*** Opening of RECORD EXCERPTS ***

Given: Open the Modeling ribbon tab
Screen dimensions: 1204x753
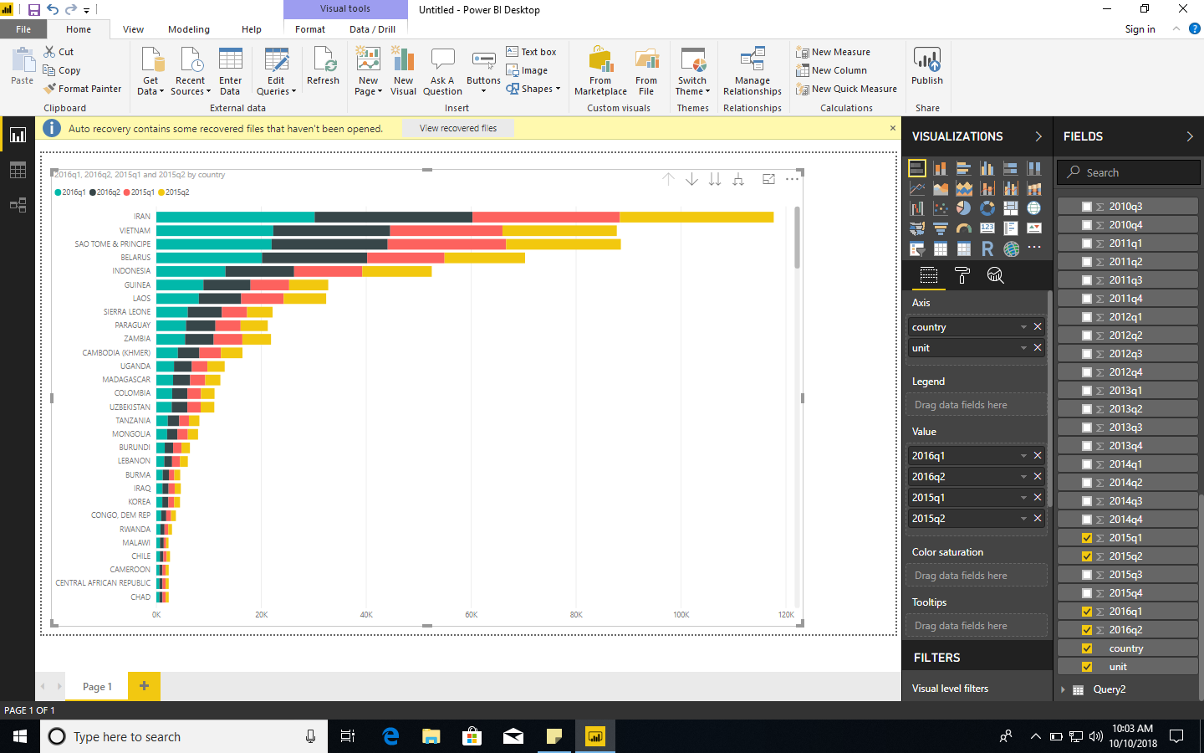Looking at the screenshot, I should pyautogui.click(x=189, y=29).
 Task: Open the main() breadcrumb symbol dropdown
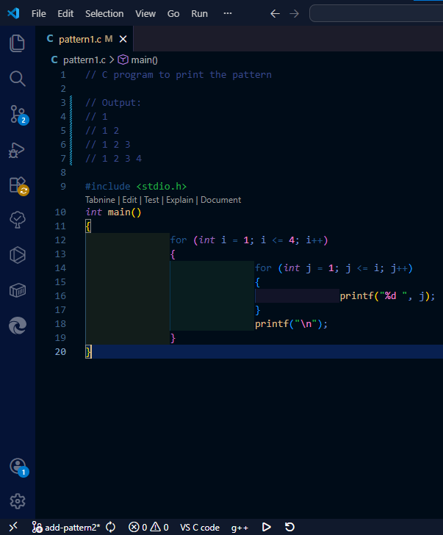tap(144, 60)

*** Close of RECORD EXCERPTS ***

WHAT IS EXPECTED
The result should be the listing above, restated exactly, with no pictures in it.

REPLY
Given: Open the Modeling ribbon tab
Screen dimensions: 1204x753
Looking at the screenshot, I should pyautogui.click(x=189, y=29).
 Task: Open the main() breadcrumb symbol dropdown
tap(144, 60)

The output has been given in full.